Alexandria, VA – September 28, 2015
This text conversation is funny, but it also highlights a trend I have found to be troubling.
In these current times of relentless campaigning, photos opportunities, and “gotcha” moments, opposition research, or “oppo,” is everything. Oppo is done on every level from local campaigns to national. Of course, the resources at a candidate’s disposal are much greater in statewide, congressional and national campaigns, so you can expect oppo to be more far-reaching, and more detailed, if more is at stake.
Much has been written about why it is that so few women run for political office. One theory is that less women than men run for office because women are generally unwilling to subject themselves and their families to the unrelenting, take-no-prisoners approach that campaigns have become, and oppo has a lot to do with that.
And mind you, I’m not talking about oppositional research to discover where candidates really stand on issues, or to find out what they said about, e.g., the Second Amendment or socialized medicine. I’m talking about oppo on a candidate’s entire personal life, e.g., what their marriage is/was like, what their children do, etc.
When I was in my early twenties, I thought in more purist, black and white terms, so to speak. Now, there are things that possibly would have been dealbreakers for me in a candidate when I was twenty years old, but would not necessarily be so now.

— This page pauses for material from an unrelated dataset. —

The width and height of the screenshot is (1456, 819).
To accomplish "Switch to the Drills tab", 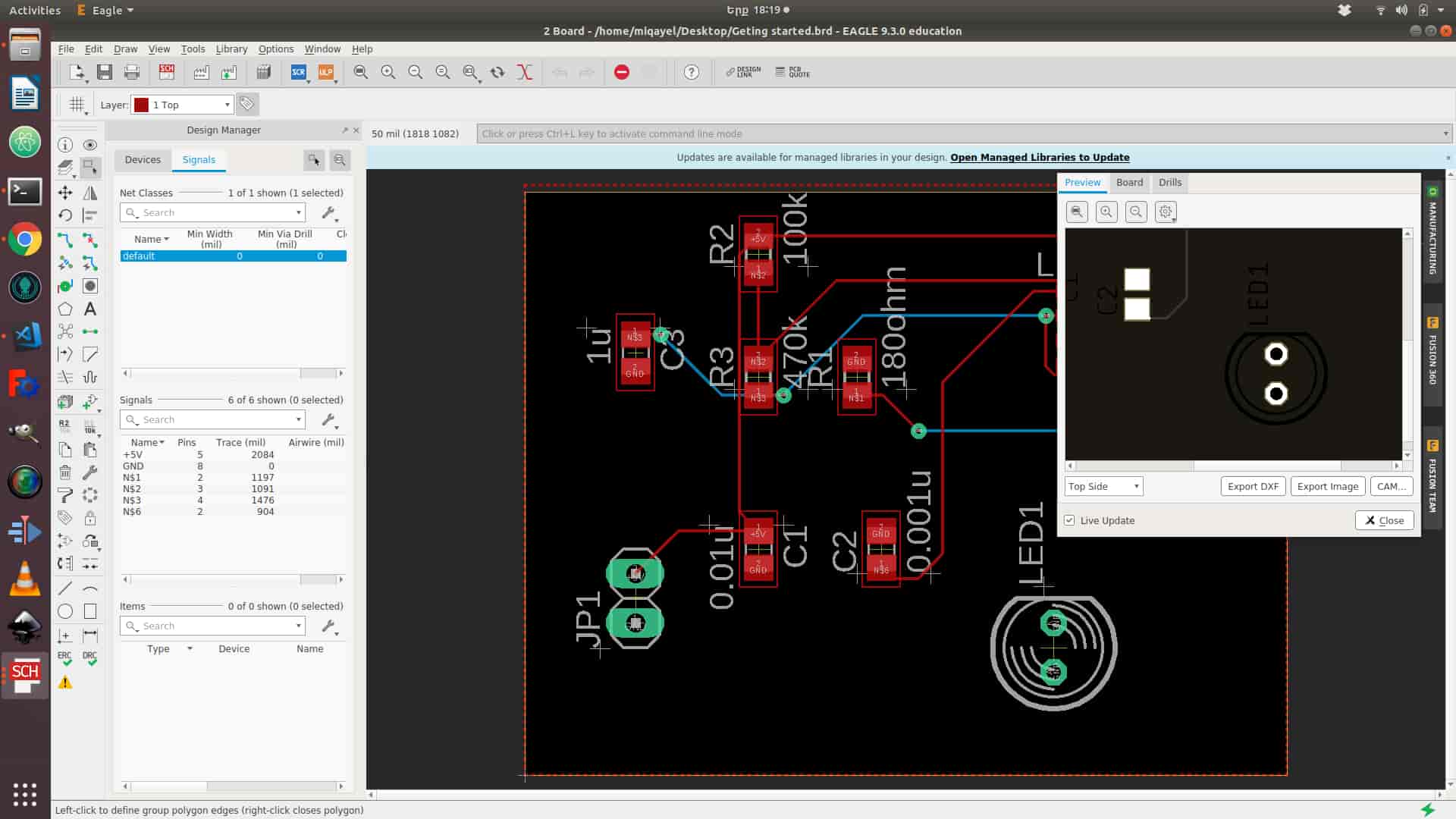I will tap(1169, 182).
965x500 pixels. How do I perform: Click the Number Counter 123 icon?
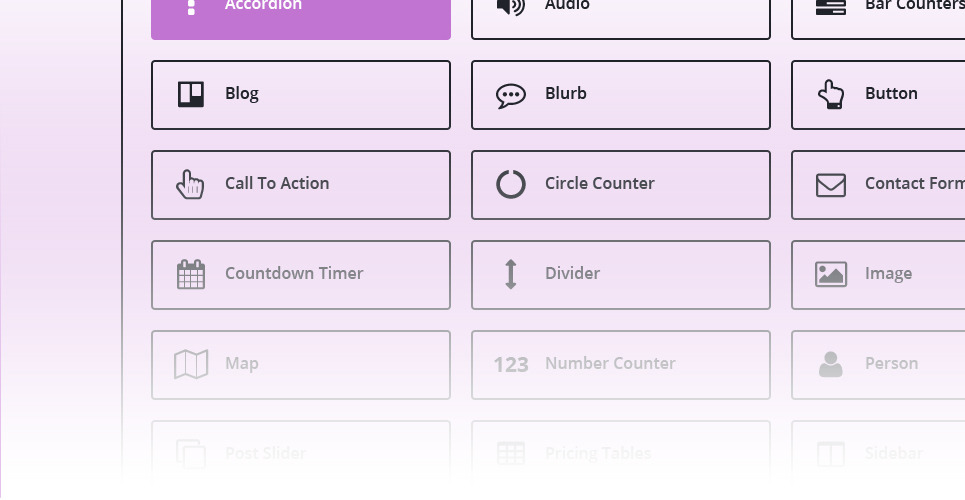[x=511, y=364]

Obviously, there are certain things about a candidate that, if you knew, would be (and should be) total dealbreakers. However, there are other things that, depending on the circumstances, may or may not be dealbreakers.

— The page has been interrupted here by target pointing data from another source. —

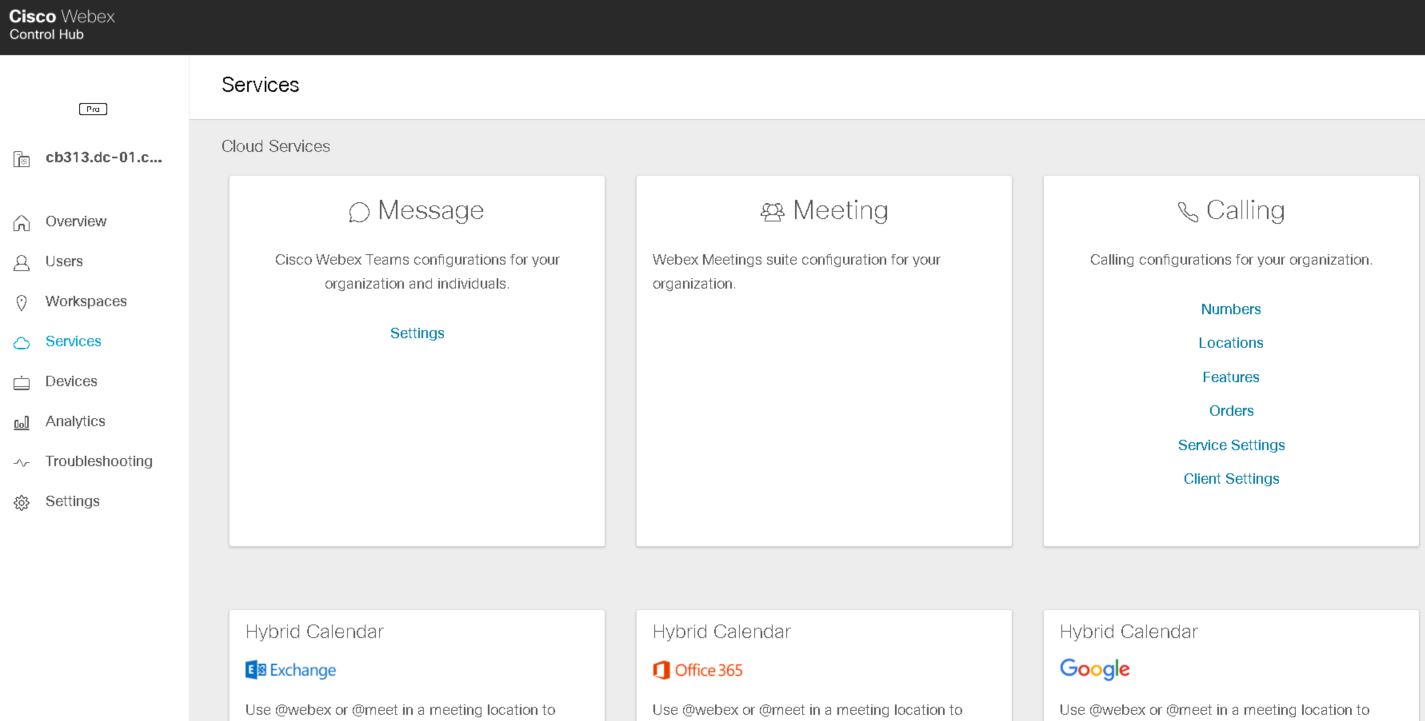Select the organization cb313.dc-01 entry
This screenshot has height=721, width=1425.
98,157
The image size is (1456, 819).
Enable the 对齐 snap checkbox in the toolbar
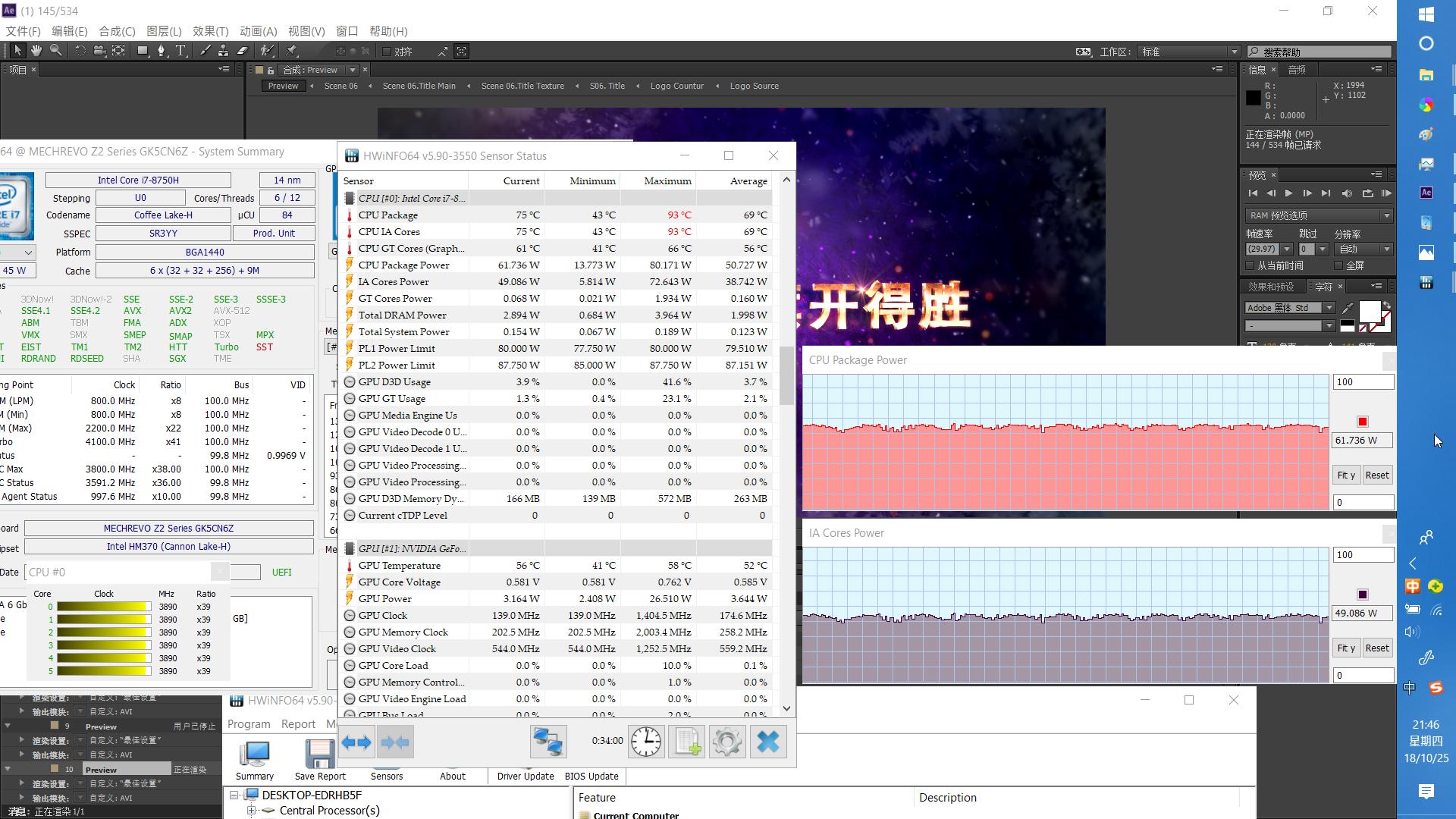(387, 51)
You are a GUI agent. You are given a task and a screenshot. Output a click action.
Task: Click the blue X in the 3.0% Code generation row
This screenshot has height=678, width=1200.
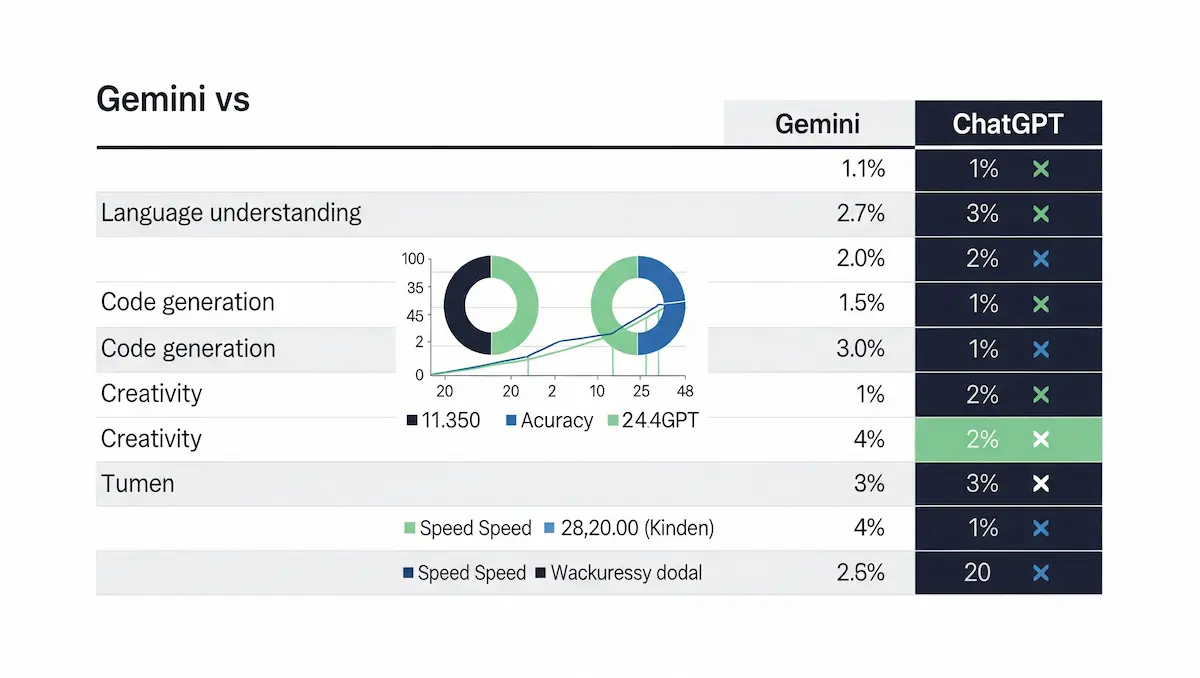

Everyone has baggage; it’s only a matter of how much, and of what type. How do you deal with the baggage? How do you deal with your mistake? Is the baggage revealed about a candidate going to affect how he/she would govern?

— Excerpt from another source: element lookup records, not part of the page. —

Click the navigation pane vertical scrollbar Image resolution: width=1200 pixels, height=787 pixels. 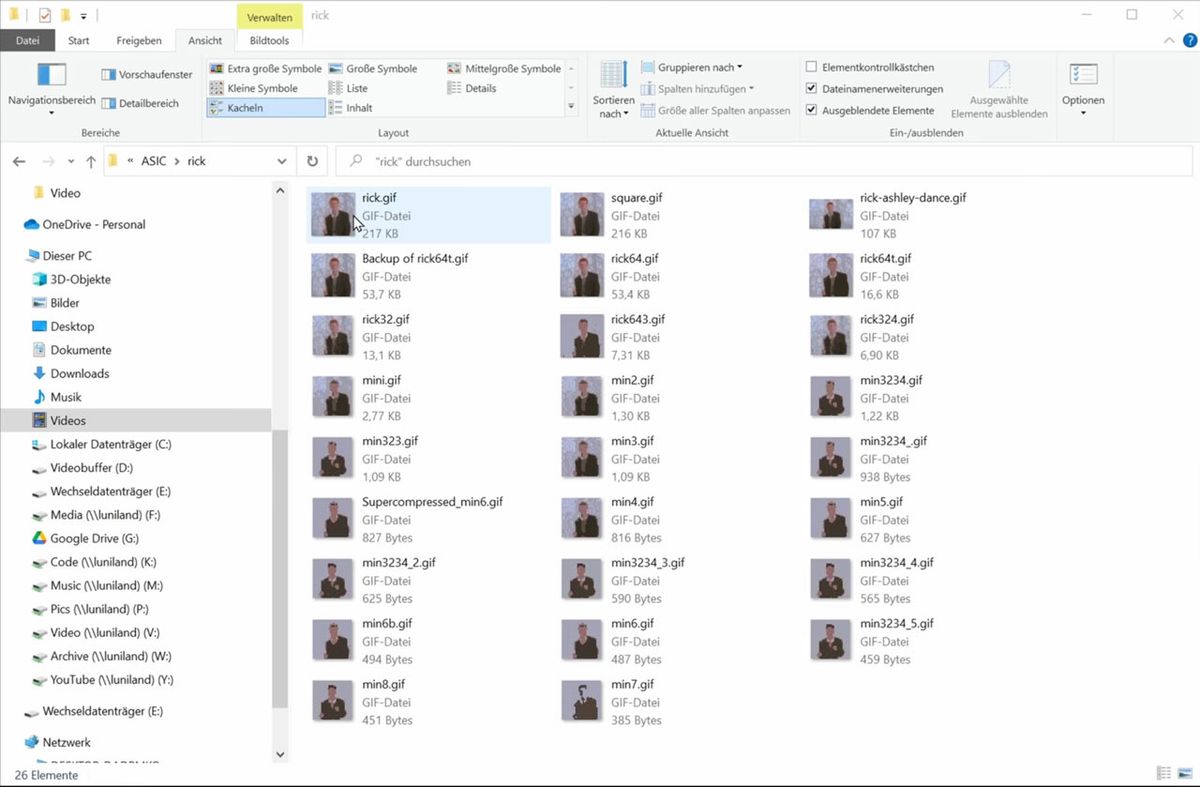280,468
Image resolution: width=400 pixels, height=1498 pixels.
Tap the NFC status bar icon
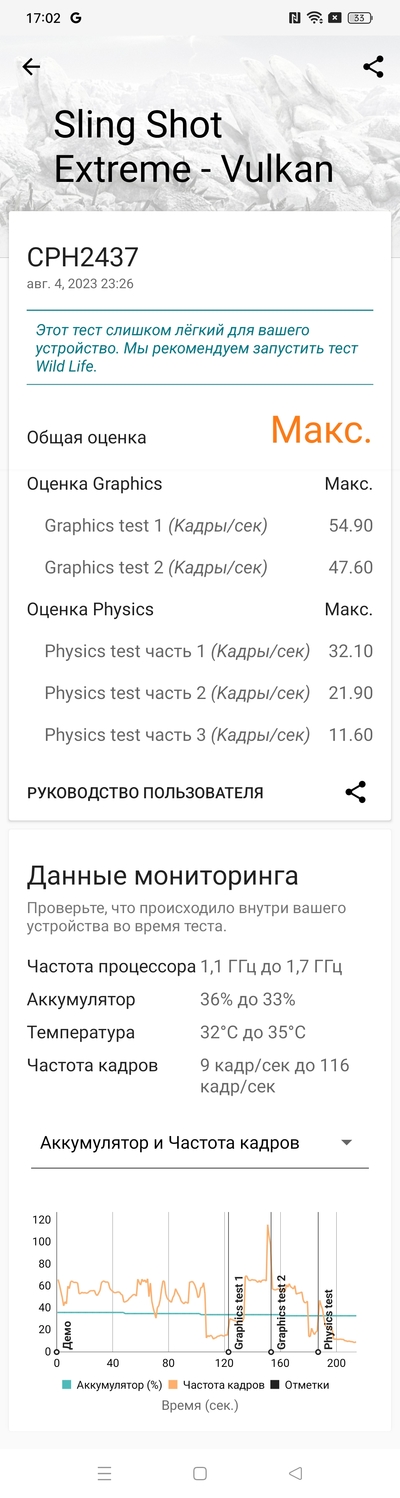coord(294,18)
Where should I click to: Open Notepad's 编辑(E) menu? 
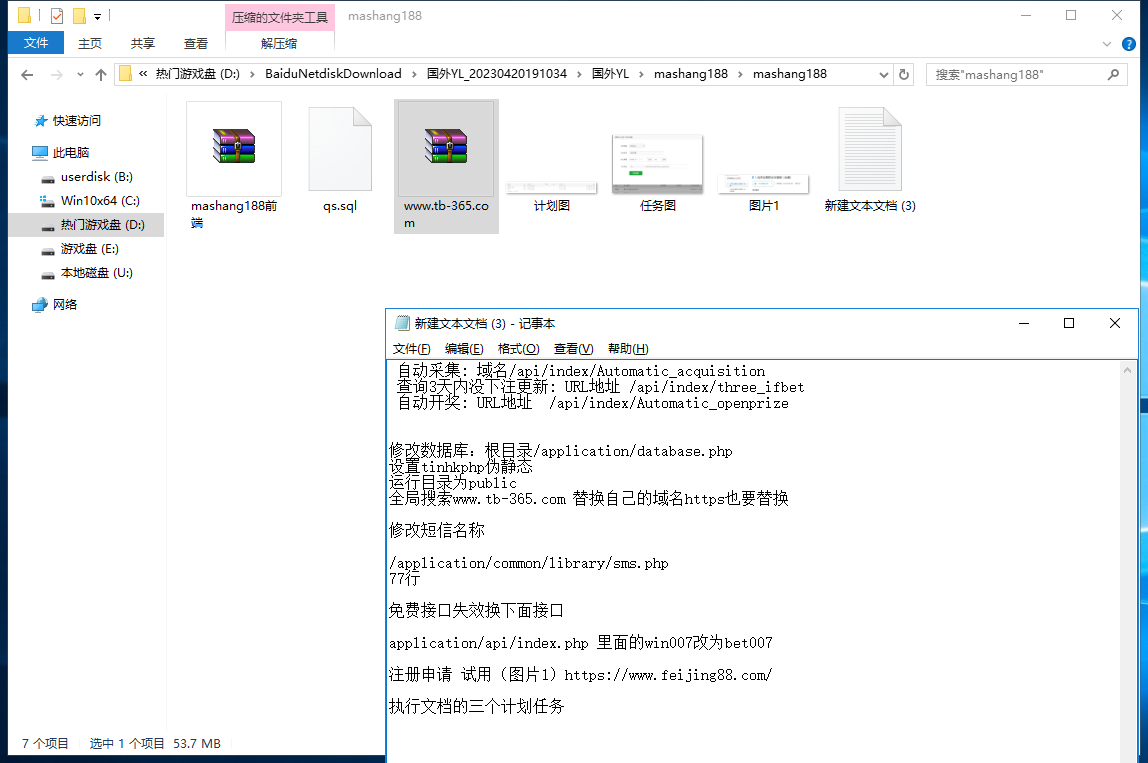click(464, 348)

Everyone has made some mistakes, or faux pas. We are human! It is unrealistic to expect a candidate never to have uttered a foul word against someone, or never to have gotten angry about something, or never to have said anything even remotely embarrassing. Oppo will continue to be a central part of all campaigns, until maybe some candidate has the guts to, when confronted with the embarrassing info, stand up and say, So what? Yes, I made a mistake, but I fessed up to it, accepted the consequences, and dealt with it. We’re all human; none of us are perfect. Let’s move on. But most candidates are too worried about appearances, optics, and possible missteps. I would love to one day see a candidate who says, Hey, if you’re not going to vote for me because I did whatever, then I guess you won’t vote for me. Now let’s talk about economics/liberty/privacy/defense/ budget/insert issue here.